##### MATERIAL FOR THE TASK #####

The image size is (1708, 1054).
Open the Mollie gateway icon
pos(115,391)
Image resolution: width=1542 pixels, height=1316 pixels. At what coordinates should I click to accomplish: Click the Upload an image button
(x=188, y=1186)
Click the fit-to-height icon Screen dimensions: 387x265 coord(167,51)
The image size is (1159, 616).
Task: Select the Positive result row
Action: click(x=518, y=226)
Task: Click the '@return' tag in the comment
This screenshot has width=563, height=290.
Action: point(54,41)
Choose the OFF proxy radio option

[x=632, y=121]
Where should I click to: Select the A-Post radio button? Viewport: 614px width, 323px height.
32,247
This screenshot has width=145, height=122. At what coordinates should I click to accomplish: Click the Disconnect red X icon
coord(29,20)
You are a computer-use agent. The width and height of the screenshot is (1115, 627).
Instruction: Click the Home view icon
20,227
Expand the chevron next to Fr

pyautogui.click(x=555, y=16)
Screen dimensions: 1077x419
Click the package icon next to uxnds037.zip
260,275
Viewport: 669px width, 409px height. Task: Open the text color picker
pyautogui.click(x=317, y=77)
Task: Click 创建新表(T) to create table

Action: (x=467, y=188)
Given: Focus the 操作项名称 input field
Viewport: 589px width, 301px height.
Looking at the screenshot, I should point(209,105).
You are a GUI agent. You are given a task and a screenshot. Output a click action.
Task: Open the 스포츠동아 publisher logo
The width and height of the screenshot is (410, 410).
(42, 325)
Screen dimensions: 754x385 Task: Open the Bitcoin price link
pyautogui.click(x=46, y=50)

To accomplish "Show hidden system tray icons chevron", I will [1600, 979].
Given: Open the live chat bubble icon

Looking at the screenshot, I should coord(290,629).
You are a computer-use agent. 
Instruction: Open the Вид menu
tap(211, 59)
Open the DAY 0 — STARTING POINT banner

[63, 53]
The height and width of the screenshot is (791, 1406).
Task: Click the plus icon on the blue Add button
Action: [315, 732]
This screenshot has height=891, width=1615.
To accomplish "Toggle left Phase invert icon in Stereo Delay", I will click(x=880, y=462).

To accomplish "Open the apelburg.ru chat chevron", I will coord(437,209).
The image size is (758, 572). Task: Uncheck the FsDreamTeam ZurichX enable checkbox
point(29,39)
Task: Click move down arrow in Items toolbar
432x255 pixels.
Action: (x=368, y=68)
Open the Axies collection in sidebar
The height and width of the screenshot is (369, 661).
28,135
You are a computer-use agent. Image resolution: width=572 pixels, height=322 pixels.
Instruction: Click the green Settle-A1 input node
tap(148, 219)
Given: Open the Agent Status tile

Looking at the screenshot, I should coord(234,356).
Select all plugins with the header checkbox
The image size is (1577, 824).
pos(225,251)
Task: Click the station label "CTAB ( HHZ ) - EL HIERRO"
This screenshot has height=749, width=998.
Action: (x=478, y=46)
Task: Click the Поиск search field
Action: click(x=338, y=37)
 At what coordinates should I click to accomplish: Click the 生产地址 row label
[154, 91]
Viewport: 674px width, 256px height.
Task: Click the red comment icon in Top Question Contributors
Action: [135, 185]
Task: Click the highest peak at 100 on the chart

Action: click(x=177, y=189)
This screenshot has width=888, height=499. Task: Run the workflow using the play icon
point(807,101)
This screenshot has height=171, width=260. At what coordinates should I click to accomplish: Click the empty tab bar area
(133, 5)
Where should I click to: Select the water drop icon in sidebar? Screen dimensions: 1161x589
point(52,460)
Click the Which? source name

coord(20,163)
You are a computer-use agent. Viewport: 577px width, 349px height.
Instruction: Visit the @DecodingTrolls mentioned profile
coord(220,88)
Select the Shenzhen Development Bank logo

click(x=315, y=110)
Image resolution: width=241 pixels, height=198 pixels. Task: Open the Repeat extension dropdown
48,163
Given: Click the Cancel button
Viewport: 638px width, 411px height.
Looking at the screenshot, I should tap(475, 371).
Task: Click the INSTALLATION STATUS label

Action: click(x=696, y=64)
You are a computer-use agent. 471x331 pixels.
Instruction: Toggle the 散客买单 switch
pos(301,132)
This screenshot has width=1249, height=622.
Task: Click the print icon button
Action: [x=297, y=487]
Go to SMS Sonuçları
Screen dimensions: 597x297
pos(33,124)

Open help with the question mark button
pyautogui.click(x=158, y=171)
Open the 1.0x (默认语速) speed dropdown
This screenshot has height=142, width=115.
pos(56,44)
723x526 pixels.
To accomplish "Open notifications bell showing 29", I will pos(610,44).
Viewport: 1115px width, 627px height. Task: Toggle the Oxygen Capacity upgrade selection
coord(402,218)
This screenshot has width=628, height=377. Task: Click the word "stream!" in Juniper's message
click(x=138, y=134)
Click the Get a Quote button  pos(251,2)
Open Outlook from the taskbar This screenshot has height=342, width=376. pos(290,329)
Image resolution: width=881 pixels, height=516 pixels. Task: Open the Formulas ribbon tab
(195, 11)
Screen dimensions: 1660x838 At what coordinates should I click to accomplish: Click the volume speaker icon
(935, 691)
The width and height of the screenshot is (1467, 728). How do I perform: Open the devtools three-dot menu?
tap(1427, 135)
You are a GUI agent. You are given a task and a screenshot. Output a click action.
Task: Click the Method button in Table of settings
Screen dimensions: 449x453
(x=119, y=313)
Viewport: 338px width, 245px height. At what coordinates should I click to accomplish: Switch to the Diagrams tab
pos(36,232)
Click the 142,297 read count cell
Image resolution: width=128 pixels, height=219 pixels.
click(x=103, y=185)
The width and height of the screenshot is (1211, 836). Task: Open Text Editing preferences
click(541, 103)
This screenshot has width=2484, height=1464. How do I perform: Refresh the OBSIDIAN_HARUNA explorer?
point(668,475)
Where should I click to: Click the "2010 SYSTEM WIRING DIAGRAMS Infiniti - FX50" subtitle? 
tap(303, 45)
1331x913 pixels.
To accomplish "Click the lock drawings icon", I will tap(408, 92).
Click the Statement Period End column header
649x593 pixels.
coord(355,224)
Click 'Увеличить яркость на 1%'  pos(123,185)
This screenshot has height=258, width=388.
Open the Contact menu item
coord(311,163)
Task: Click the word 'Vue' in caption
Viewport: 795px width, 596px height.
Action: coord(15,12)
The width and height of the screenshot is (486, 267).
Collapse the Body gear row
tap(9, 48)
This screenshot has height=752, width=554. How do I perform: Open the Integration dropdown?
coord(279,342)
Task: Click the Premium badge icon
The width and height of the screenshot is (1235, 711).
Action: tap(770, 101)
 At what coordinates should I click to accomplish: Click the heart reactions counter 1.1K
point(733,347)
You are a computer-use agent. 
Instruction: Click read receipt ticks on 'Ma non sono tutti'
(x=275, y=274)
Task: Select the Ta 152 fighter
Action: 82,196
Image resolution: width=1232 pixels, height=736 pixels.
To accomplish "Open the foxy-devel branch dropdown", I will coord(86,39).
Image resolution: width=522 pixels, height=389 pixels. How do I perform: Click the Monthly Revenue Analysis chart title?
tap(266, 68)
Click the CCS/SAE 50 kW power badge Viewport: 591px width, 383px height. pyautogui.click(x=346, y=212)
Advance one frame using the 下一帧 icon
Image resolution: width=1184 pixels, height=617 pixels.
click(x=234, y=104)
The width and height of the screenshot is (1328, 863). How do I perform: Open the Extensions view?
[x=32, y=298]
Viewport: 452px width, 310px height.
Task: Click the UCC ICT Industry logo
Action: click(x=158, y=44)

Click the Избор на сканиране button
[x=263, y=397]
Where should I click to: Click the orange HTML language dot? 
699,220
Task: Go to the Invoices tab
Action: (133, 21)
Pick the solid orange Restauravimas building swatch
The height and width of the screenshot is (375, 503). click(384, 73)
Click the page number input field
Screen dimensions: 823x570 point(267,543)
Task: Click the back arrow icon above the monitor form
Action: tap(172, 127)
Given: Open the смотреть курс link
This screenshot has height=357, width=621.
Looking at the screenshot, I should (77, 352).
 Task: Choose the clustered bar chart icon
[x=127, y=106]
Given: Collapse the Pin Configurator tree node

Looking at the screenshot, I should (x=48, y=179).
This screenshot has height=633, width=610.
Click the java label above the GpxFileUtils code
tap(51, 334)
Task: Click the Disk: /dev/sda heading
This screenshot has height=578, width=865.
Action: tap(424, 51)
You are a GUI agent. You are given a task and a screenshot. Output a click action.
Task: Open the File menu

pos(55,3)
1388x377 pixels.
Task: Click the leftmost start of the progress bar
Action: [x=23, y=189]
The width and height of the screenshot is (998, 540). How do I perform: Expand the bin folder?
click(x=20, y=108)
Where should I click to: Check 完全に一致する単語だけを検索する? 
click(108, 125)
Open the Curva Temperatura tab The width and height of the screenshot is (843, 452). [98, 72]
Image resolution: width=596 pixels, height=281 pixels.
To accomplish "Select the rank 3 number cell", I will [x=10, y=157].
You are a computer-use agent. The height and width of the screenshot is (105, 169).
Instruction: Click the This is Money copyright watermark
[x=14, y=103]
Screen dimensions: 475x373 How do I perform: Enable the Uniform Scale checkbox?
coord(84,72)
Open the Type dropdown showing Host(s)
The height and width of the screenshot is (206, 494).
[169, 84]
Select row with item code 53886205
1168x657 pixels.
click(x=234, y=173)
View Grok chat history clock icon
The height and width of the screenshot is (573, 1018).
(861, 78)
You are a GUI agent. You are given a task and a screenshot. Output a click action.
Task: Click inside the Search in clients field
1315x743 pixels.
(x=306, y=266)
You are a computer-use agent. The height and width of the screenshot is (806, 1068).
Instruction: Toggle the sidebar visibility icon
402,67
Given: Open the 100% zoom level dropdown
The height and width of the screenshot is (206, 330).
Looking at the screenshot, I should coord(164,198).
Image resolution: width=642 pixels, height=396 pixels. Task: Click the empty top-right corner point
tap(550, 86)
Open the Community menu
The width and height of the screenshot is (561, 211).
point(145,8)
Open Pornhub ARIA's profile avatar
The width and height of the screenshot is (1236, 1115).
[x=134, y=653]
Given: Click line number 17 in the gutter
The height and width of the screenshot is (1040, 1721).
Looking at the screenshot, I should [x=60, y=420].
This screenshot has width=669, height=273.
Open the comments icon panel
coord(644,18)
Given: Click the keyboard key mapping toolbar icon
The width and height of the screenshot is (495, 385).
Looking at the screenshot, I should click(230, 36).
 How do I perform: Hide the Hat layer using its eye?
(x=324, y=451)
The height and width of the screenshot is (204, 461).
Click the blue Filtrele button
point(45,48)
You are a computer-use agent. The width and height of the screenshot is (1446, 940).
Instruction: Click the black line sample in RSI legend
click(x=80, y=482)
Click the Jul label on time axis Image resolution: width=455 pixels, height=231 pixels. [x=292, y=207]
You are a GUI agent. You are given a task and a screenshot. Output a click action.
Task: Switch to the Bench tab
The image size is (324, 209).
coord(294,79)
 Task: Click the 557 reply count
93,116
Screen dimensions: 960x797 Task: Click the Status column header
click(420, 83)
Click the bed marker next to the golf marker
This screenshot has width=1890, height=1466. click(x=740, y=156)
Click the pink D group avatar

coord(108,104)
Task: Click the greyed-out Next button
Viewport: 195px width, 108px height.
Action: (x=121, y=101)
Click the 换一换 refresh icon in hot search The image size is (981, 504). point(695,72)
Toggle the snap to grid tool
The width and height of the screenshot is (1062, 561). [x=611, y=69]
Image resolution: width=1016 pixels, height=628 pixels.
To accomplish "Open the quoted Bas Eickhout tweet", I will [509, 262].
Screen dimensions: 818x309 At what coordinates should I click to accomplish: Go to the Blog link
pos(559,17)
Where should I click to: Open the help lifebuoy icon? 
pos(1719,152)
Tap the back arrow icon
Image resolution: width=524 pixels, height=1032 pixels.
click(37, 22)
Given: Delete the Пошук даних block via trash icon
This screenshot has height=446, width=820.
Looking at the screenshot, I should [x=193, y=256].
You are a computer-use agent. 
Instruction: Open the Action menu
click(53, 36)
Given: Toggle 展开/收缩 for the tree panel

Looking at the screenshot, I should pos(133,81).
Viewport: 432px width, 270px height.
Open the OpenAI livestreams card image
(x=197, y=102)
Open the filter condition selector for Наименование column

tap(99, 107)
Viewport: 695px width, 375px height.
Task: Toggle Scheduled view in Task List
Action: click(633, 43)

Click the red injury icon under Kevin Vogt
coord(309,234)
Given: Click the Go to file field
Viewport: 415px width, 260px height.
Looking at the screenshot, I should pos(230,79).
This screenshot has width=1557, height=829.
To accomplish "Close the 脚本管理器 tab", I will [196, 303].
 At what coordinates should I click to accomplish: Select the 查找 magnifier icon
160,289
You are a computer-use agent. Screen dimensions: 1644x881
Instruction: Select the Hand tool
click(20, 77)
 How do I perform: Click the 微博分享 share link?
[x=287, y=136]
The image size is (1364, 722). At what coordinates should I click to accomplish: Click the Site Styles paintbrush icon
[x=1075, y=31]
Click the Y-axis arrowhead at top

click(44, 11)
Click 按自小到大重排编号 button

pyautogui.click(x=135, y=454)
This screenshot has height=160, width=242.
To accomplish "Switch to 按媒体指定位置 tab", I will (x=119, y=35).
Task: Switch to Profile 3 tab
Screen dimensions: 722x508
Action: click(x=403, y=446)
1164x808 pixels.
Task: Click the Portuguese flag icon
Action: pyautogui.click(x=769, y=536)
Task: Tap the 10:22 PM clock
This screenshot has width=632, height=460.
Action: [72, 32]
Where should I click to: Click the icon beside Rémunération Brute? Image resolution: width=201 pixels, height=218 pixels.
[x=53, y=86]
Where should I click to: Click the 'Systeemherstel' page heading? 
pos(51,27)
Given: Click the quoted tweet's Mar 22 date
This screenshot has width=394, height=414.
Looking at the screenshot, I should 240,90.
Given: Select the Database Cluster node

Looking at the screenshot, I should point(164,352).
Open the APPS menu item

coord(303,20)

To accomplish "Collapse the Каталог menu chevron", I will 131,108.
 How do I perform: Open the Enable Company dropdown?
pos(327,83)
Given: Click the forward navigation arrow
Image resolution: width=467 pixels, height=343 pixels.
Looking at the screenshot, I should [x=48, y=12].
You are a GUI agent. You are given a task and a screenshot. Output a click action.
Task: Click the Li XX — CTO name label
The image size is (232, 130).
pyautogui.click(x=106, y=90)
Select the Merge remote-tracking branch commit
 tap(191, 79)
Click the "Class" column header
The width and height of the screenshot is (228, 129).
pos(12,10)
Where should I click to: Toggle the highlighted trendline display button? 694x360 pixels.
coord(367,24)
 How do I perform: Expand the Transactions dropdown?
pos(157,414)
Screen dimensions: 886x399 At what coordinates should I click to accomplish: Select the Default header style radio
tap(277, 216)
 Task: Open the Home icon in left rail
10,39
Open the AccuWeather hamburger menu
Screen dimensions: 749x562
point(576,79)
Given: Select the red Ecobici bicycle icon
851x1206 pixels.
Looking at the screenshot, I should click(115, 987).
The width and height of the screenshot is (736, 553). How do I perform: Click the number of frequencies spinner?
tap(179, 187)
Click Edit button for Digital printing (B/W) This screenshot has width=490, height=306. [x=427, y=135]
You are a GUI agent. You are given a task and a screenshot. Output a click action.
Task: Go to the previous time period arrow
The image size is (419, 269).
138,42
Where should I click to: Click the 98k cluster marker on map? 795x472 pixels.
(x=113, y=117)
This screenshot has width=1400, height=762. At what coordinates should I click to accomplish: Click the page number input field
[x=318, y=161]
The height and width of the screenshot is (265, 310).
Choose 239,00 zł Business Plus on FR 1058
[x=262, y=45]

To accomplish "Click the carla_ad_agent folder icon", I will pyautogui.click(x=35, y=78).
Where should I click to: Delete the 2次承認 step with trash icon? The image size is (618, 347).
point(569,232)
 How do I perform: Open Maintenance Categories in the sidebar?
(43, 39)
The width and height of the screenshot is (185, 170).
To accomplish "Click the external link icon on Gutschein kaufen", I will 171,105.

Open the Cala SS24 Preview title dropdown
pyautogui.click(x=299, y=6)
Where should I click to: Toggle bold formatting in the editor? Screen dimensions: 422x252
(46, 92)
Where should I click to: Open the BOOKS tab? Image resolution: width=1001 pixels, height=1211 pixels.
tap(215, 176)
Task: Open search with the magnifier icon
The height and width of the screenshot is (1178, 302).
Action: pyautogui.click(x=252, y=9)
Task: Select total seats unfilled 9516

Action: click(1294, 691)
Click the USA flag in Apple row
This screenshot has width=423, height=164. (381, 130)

#####

-- REQUIREMENTS --
Copy the stretch of the material from the line containing "Task: Open the Home icon in left rail" through the line containing "tap(215, 176)" verbatim, including both of those lines.

-- FINAL RESULT --
 Task: Open the Home icon in left rail
10,39
Open the AccuWeather hamburger menu
Screen dimensions: 749x562
point(576,79)
Given: Select the red Ecobici bicycle icon
851x1206 pixels.
Looking at the screenshot, I should click(115, 987).
The width and height of the screenshot is (736, 553). How do I perform: Click the number of frequencies spinner?
tap(179, 187)
Click Edit button for Digital printing (B/W) This screenshot has width=490, height=306. [x=427, y=135]
You are a GUI agent. You are given a task and a screenshot. Output a click action.
Task: Go to the previous time period arrow
The image size is (419, 269).
138,42
Where should I click to: Click the 98k cluster marker on map? 795x472 pixels.
(x=113, y=117)
This screenshot has width=1400, height=762. At what coordinates should I click to accomplish: Click the page number input field
[x=318, y=161]
The height and width of the screenshot is (265, 310).
Choose 239,00 zł Business Plus on FR 1058
[x=262, y=45]

To accomplish "Click the carla_ad_agent folder icon", I will pyautogui.click(x=35, y=78).
Where should I click to: Delete the 2次承認 step with trash icon? The image size is (618, 347).
point(569,232)
 How do I perform: Open Maintenance Categories in the sidebar?
(43, 39)
The width and height of the screenshot is (185, 170).
To accomplish "Click the external link icon on Gutschein kaufen", I will 171,105.

Open the Cala SS24 Preview title dropdown
pyautogui.click(x=299, y=6)
Where should I click to: Toggle bold formatting in the editor? Screen dimensions: 422x252
(46, 92)
Where should I click to: Open the BOOKS tab? Image resolution: width=1001 pixels, height=1211 pixels.
tap(215, 176)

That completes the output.